Text passage:
============
This is because of the same clientId. Let’s consider the average allocation algorithm as an example. When the queue load algorithm is applied, it first queries the routing information of the Topic from the NameServer. It returns a queue count of 4 and queries the number of active consumers from the Broker, which returns 2. Then it starts to allocate. When the queue load algorithm is used for allocation, it first sorts the queues and consumer cids. The first consumer is assigned the first two queues, and the second consumer is assigned the last two queues. However, due to the same cid, both consumers consider themselves the first consumer when allocating queues. Therefore, both of them are assigned to the first 2 queues, which means the first two queues are assigned to both consumers, causing duplicate consumption of messages and some queues cannot be consumed.

Best Practice: It is recommended to customize the clientIP, preferably the client IP + timestamp, or the client IP + uuid.

Conclusion #

This article provides a detailed introduction to the queue load balancing mechanism of RocketMQ, especially demonstrating the queue load balancing mechanism in multi-data center scenarios. It also demonstrates and analyzes common usage misconceptions in RocketMQ, such as ConsumeFromWhere, thread pool size, inconsistent subscription relationships, the same consumer clientId, and batch pull, and provides solutions to these problems.
============
Given information:
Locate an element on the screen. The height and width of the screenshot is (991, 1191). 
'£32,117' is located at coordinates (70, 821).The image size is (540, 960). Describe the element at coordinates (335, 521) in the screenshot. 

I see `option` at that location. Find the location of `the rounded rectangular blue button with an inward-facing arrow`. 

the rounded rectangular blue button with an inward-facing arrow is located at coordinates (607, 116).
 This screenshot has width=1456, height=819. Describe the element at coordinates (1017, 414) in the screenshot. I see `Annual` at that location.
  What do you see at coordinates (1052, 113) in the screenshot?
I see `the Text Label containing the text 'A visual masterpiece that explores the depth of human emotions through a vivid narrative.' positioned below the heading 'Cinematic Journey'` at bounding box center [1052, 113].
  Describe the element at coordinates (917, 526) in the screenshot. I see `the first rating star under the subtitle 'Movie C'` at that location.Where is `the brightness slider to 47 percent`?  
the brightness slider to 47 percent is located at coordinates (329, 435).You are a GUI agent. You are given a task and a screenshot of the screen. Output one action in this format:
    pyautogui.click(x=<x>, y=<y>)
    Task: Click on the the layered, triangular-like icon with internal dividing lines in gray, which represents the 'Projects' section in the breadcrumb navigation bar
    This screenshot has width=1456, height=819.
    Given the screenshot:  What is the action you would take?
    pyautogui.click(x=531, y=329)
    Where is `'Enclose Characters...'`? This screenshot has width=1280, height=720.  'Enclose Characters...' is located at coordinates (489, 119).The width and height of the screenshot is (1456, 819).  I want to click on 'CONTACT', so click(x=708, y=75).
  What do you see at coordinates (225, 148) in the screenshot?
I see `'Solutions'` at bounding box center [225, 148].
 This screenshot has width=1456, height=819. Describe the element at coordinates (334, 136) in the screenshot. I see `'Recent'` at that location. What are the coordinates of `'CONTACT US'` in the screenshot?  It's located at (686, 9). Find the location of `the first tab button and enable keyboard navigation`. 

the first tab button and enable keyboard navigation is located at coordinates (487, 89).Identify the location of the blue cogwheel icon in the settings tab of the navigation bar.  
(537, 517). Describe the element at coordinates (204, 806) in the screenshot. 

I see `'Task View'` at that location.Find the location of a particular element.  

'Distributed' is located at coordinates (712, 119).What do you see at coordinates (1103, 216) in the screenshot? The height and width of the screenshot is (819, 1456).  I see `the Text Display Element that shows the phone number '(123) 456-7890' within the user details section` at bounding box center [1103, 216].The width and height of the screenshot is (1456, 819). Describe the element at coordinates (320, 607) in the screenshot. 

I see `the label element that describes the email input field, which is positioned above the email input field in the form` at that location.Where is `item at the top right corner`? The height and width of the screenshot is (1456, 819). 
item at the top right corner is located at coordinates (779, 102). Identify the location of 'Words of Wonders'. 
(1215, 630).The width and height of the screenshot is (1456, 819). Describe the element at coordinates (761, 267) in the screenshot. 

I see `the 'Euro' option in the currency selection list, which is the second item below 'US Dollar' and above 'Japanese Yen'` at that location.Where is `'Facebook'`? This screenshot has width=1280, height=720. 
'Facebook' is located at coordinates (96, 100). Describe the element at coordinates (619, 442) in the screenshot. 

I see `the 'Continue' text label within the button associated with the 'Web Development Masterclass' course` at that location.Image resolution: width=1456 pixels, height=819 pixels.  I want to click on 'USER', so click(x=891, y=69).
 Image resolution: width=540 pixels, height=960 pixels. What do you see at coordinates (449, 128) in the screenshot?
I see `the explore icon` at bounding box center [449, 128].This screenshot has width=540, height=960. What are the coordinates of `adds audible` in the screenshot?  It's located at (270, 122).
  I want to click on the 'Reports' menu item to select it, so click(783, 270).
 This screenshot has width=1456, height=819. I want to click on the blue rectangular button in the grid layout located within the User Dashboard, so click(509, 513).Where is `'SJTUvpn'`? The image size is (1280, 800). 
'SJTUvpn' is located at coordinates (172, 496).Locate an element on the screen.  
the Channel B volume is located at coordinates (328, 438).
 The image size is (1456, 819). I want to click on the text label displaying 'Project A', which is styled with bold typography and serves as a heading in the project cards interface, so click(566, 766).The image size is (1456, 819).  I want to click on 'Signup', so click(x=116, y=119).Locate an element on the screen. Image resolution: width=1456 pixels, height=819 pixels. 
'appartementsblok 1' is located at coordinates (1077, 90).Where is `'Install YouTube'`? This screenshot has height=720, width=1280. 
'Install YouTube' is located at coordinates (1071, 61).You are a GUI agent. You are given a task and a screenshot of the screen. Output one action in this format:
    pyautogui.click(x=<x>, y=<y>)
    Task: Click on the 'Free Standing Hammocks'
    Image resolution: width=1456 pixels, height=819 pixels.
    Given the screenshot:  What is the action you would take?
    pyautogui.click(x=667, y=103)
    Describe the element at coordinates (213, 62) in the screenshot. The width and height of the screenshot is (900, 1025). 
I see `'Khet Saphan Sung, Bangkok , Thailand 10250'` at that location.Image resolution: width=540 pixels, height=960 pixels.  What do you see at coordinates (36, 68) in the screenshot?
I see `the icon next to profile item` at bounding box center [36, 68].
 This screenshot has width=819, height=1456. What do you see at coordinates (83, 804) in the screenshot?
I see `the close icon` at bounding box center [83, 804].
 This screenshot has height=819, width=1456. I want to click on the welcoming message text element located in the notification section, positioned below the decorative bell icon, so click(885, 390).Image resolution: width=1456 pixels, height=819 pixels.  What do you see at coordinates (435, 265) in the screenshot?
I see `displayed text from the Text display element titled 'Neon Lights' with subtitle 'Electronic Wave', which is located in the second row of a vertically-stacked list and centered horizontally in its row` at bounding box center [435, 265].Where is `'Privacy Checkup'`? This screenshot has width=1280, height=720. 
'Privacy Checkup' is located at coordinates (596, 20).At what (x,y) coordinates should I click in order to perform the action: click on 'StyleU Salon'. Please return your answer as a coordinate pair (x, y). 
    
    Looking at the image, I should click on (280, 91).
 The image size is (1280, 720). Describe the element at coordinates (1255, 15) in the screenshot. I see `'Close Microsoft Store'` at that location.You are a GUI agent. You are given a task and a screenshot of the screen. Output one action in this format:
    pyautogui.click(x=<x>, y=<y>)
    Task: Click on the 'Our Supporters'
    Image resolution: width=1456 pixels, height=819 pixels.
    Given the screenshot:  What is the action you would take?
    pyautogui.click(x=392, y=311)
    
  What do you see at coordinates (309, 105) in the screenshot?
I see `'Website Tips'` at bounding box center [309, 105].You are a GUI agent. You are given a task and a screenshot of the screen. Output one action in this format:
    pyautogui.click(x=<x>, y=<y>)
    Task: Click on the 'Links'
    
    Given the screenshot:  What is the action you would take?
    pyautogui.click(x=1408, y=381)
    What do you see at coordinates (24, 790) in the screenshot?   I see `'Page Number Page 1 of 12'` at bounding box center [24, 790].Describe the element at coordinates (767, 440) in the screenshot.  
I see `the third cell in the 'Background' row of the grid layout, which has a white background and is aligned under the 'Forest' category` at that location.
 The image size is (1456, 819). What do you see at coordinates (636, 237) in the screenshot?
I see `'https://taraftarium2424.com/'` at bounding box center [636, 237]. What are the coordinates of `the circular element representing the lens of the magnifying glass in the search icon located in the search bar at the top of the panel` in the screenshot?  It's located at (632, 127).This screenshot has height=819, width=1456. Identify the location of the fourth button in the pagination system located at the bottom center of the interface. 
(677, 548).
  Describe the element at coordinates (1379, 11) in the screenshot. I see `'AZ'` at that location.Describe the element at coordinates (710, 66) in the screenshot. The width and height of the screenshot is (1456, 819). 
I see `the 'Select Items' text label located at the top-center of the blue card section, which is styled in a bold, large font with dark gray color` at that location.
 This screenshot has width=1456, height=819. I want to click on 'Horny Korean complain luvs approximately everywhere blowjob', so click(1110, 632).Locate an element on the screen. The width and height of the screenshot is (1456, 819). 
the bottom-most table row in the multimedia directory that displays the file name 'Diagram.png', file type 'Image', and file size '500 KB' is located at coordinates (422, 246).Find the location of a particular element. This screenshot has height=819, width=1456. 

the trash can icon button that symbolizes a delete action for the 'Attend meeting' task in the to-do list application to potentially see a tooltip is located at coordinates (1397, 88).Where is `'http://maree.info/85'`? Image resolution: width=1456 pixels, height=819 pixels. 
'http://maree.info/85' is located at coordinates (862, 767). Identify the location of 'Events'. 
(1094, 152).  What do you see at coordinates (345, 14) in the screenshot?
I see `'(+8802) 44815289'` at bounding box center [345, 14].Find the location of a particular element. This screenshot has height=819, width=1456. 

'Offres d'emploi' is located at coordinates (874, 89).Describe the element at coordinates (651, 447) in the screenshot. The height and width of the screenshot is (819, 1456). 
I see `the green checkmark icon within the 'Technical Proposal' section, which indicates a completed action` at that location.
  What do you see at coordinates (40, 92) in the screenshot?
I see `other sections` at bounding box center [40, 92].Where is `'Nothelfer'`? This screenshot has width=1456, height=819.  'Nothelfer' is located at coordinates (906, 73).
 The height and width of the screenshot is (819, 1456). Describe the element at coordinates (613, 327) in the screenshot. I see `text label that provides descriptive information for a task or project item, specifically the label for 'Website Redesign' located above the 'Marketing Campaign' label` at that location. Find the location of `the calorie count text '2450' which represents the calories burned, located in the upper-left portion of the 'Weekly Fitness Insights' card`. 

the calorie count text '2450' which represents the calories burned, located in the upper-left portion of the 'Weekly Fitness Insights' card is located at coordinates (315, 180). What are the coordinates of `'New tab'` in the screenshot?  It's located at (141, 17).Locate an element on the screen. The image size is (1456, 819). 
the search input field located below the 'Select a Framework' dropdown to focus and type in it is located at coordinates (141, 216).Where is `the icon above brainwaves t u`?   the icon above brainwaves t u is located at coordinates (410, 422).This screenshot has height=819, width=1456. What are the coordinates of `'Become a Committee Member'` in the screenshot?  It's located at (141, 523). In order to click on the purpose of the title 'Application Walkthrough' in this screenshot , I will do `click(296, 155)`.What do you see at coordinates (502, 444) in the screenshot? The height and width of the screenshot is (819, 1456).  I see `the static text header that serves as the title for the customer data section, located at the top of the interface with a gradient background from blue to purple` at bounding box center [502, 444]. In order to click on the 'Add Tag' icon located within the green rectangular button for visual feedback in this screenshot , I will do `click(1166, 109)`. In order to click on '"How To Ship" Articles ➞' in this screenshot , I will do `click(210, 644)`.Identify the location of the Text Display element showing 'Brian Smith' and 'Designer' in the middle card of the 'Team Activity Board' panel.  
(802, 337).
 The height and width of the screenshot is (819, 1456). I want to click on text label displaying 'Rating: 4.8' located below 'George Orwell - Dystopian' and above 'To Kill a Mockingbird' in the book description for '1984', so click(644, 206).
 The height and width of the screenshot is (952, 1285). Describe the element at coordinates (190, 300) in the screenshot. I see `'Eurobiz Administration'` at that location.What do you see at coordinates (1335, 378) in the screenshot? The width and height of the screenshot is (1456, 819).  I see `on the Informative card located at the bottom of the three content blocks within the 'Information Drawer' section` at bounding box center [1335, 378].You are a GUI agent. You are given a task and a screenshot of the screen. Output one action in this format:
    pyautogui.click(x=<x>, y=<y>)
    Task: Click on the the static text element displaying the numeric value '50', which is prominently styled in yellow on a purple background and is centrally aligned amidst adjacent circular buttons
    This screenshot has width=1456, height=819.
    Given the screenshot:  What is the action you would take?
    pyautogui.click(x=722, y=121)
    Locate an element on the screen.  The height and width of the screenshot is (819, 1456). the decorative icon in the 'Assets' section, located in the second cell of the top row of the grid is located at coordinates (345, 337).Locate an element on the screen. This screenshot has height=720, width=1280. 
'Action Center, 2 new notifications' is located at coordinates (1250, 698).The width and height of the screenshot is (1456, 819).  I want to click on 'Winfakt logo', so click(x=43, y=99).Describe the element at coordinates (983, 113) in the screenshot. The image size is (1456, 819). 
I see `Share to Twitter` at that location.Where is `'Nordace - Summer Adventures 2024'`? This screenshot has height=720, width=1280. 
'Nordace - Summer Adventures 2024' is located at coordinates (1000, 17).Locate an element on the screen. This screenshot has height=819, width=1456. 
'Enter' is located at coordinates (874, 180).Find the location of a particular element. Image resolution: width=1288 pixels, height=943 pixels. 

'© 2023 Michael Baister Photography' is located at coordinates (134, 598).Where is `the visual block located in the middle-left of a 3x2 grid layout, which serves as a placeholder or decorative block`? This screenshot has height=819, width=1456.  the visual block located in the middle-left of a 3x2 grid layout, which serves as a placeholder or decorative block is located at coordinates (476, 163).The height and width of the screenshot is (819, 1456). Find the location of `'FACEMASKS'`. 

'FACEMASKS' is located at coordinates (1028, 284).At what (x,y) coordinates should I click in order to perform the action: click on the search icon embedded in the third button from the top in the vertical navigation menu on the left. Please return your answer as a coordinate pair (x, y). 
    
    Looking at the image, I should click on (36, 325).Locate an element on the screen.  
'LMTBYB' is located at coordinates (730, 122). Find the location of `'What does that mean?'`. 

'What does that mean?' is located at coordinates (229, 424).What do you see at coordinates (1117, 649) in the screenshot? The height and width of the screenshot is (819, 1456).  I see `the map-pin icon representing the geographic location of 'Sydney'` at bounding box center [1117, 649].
============
Transcribe the RocketMQ queue load balancing text word for word, from "This article provides" to "to these problems.".

Reply:
This article provides a detailed introduction to the queue load balancing mechanism of RocketMQ, especially demonstrating the queue load balancing mechanism in multi-data center scenarios. It also demonstrates and analyzes common usage misconceptions in RocketMQ, such as ConsumeFromWhere, thread pool size, inconsistent subscription relationships, the same consumer clientId, and batch pull, and provides solutions to these problems.